▶ **Reading text**

A roadmap for the future of education in Florida

Two decades ago, Florida planted the seeds of ambitious education reform that have proved fruitful. The Sunshine State has seen significant improvements in academic achievement and graduation rates – Education Week recently ranked the state fourth in the nation in K-12 achievement for the second year in a row — while simultaneously expanding opportunities for families to choose the education settings that work best for their children.

But even as the roots of success continue to take hold, the tree of knowledge requires further cultivation to ensure it thrives for all students over the next 20 years — and beyond.

That’s the conclusion of the “Horizons 2040 Project,” a report released Wednesday by the Florida Council of 100, a private, nonprofit organization of business, civic and education leaders (including the school superintendents of Miami-Dade, Collier and Orange counties). A roadmap for policymakers, it recommends a mixture of investments in traditional public education resources – including boosting teacher pay — and expanding choice opportunities that have coincided with the state’s climb up the rankings ladder.

The report establishes 11 values, emphasizing that resources must be “focused on the classroom, not administration,” and allocated “where they have the greatest impact.” Outcomes should be objectively measured, and superior results should be rewarded. All spending decisions should be “targeted and performance-driven,” with the key question being: “Where does the public investment provide the greatest student return?”

Choice is a vital component to finding those answers. Students must be provided with as many “learning environments and educational options” as possible so that education can be tailored to meet the needs of each student. That not only creates more diverse opportunities to learn and the ability to customize education. It also imbues a sense of ownership.

Indeed, the report argues that accountability begins with accepting responsibility, which requires students to “personally own” their education – “a path chosen is always more likely to be followed than one that is rigidly dictated.”

Members of the Council’s PreK-12 Education Committee spent three years visiting 23 public and private schools — 16 district-run schools, six private schools serving low-income students on state scholarship programs, and one charter school — to examine various “best practices” for 21st century learning. (The committee was led by John Kirtley, chairman of Step Up For Students, the state’s largest K-12 scholarship funding organization and which hosts this blog. In addition, Step Up President Doug Tuthill was an ex-officio member of the committee.) These included:

  • Evans High School in Orlando, a community school that provides students with wrap-around social services to improve overall learning.
  • Academy Prep Center of St. Petersburg, where students go to school 11 hours a day, six days a week. The report notes the school environment “feels like a second family.”
  • West Florida High School of Advanced Technology in Pensacola, which partners with businesses to provide students college- and career-ready education.
  • Hialeah Gardens High School in Miami, which pairs career academies with rigorous academics to create post-graduation pathways for all students.

“One of the most important things that we saw was how leadership established a culture of achievement at a school,” Kirtley said. “One of the best examples of this was the principal of Northwestern High School in Miami. This school is in one of the most challenging neighborhoods in the state. Its students face challenges outside of school that most of us can’t even imagine. And yet this principal took the school from an F to an A in just a few years.”

▶ **Raw data**
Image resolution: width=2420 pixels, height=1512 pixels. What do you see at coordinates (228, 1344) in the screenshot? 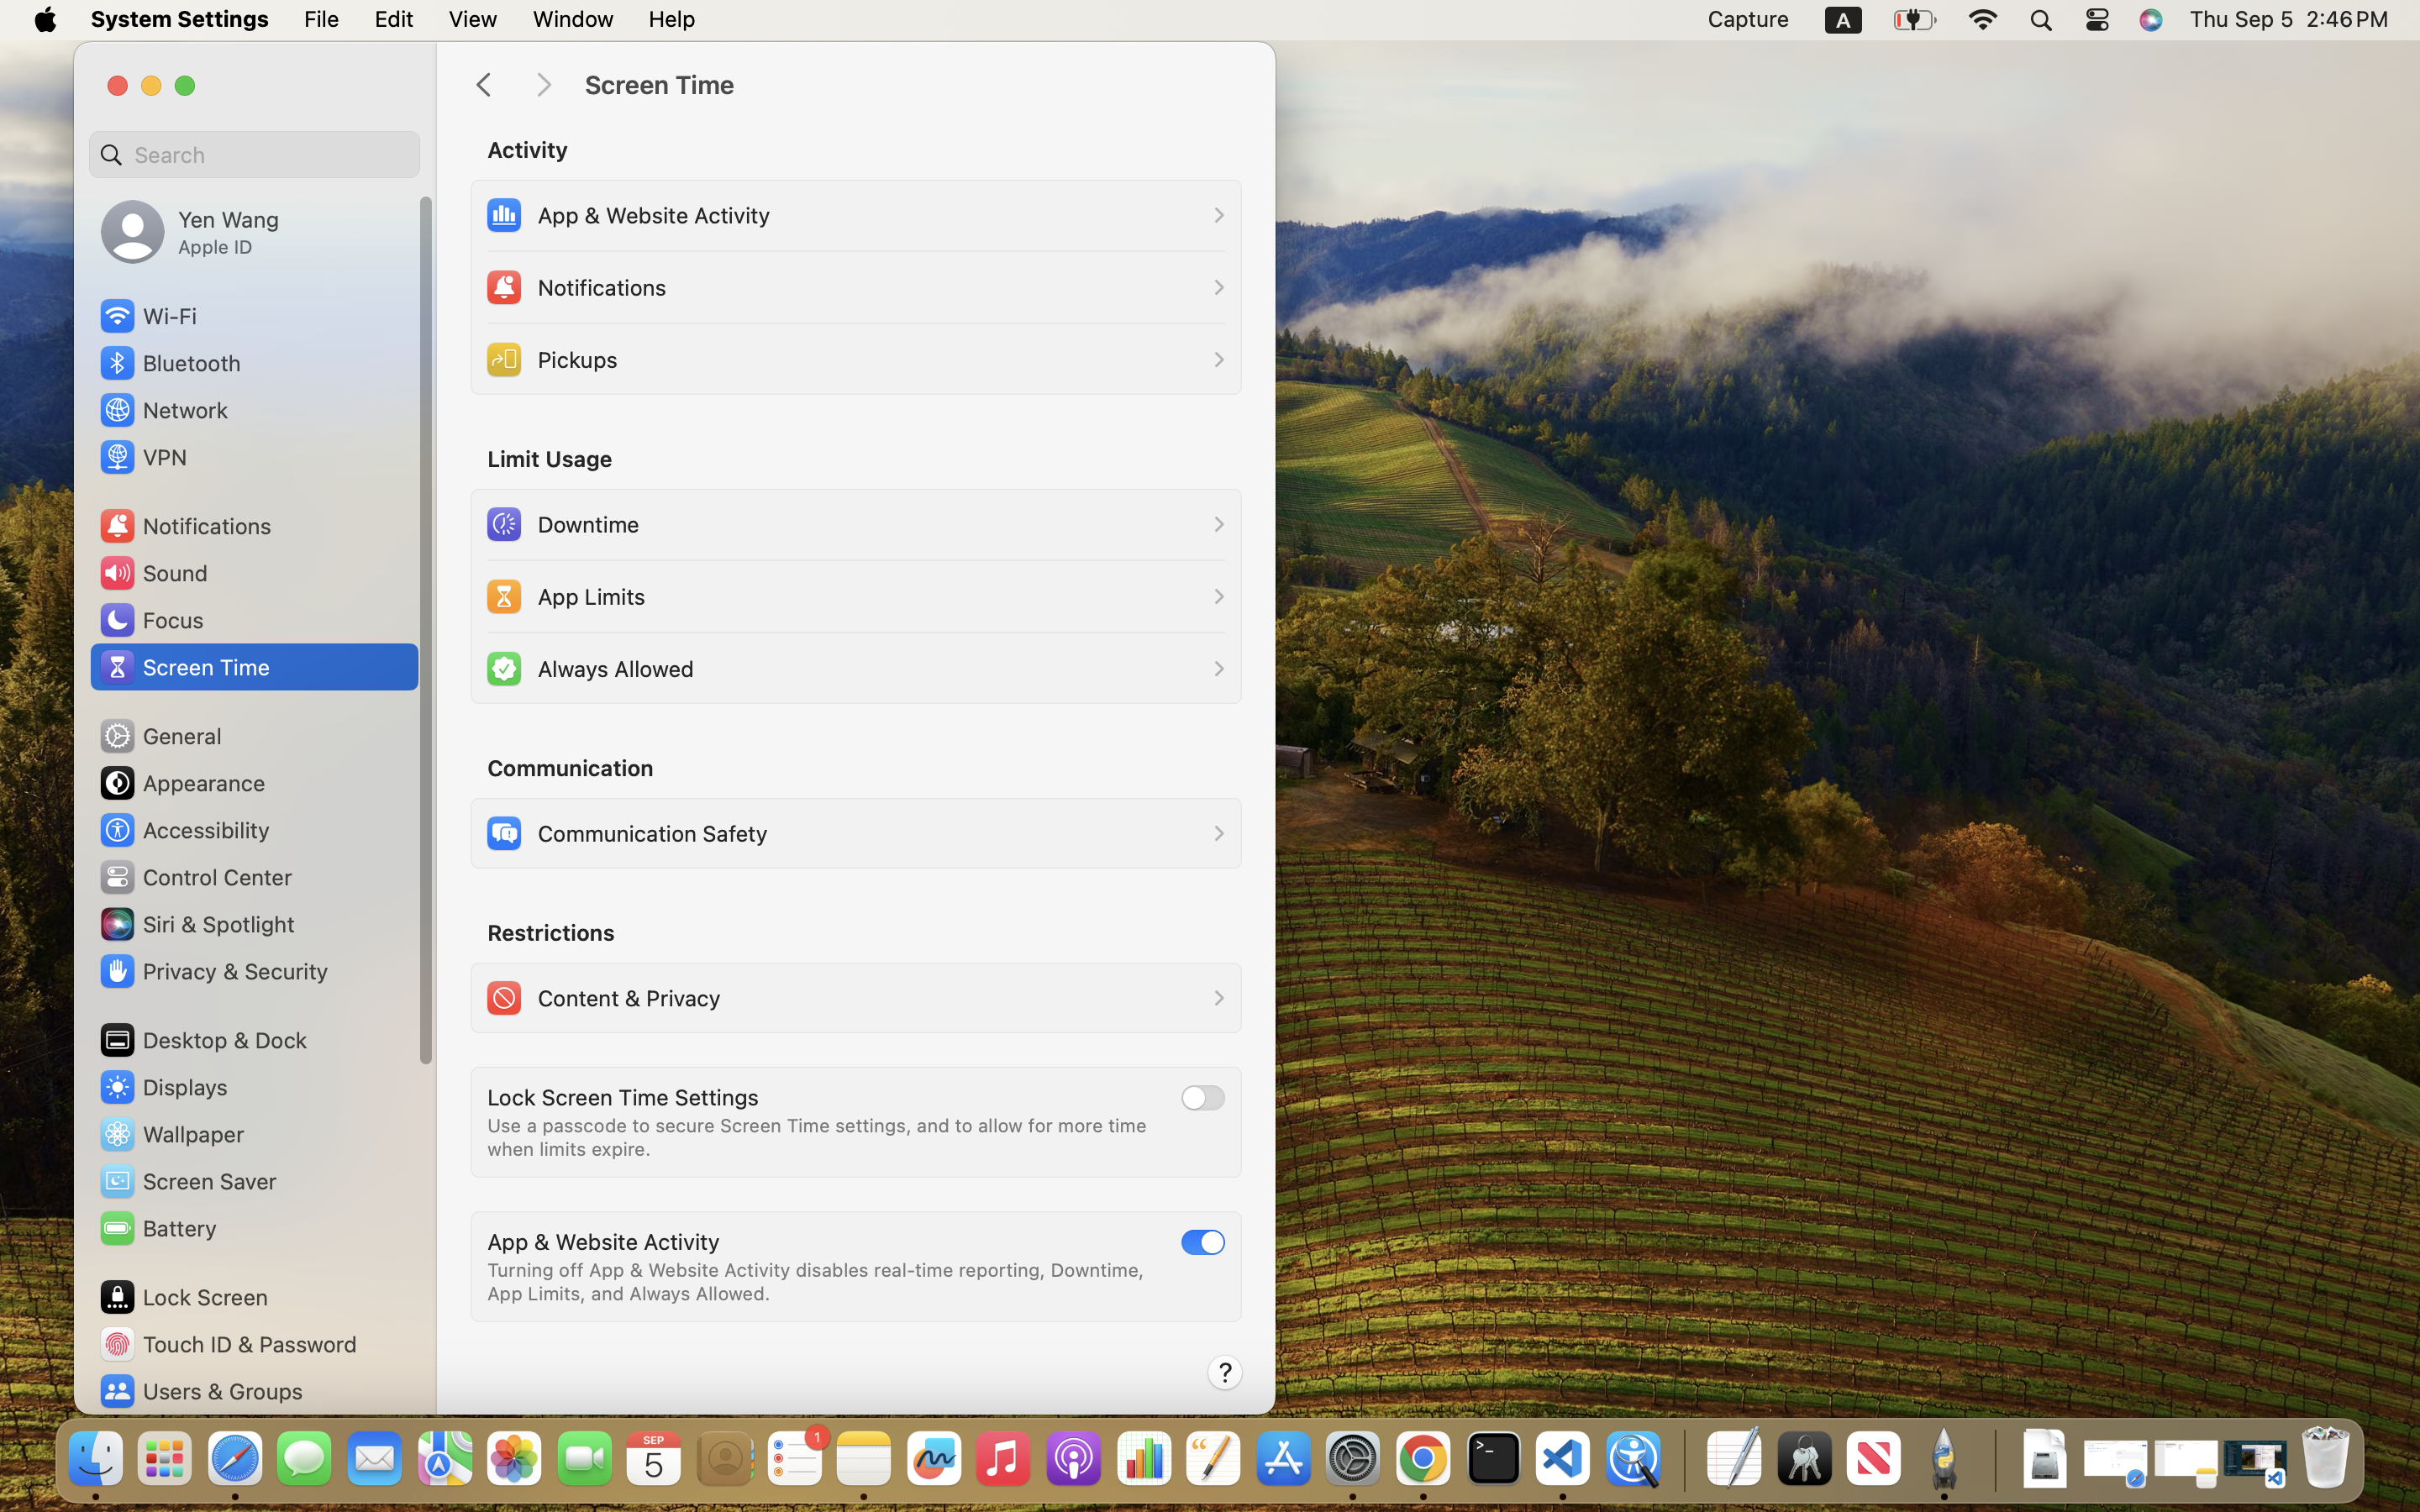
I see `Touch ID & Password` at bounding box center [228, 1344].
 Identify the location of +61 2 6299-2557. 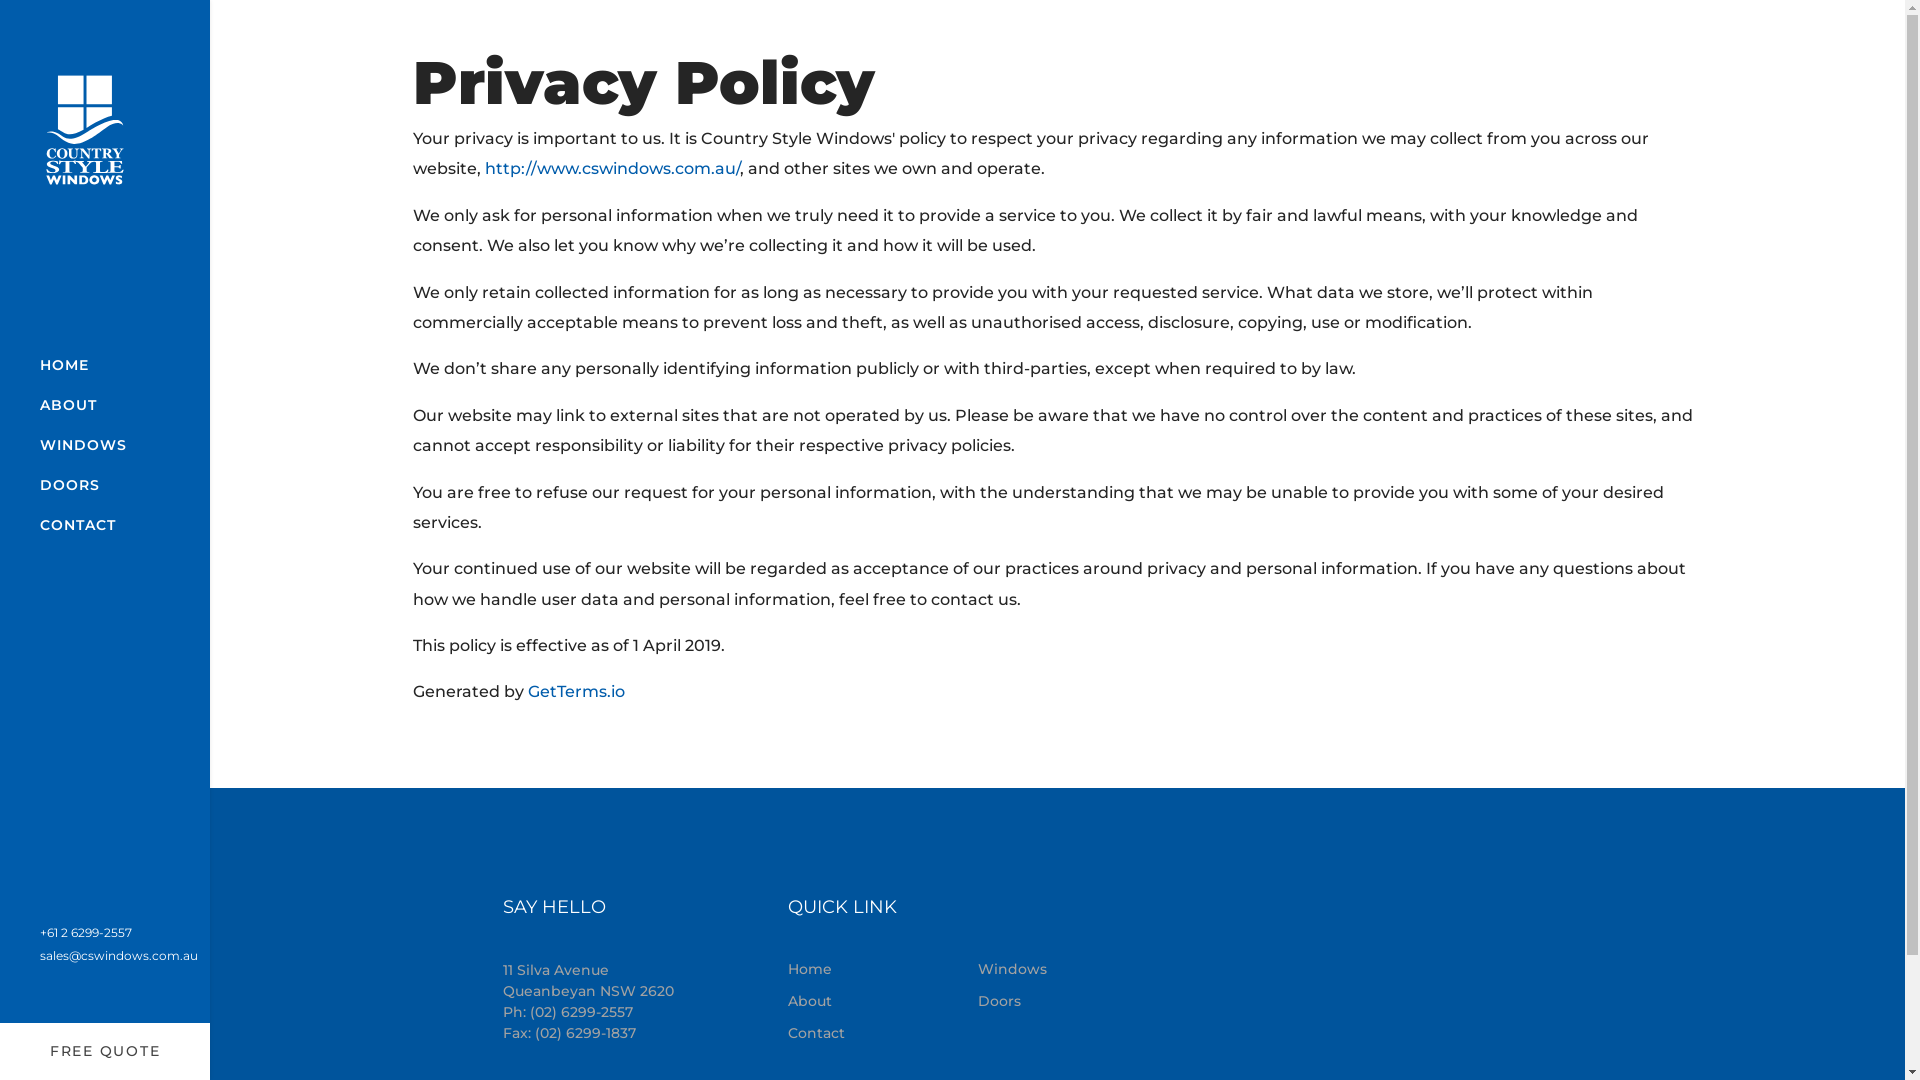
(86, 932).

▶ **Required task**
In the article on Florida's education roadmap, how many hours a day do students at Academy Prep Center of St. Petersburg spend in school?

▶ **Solution**
Eleven hours a day.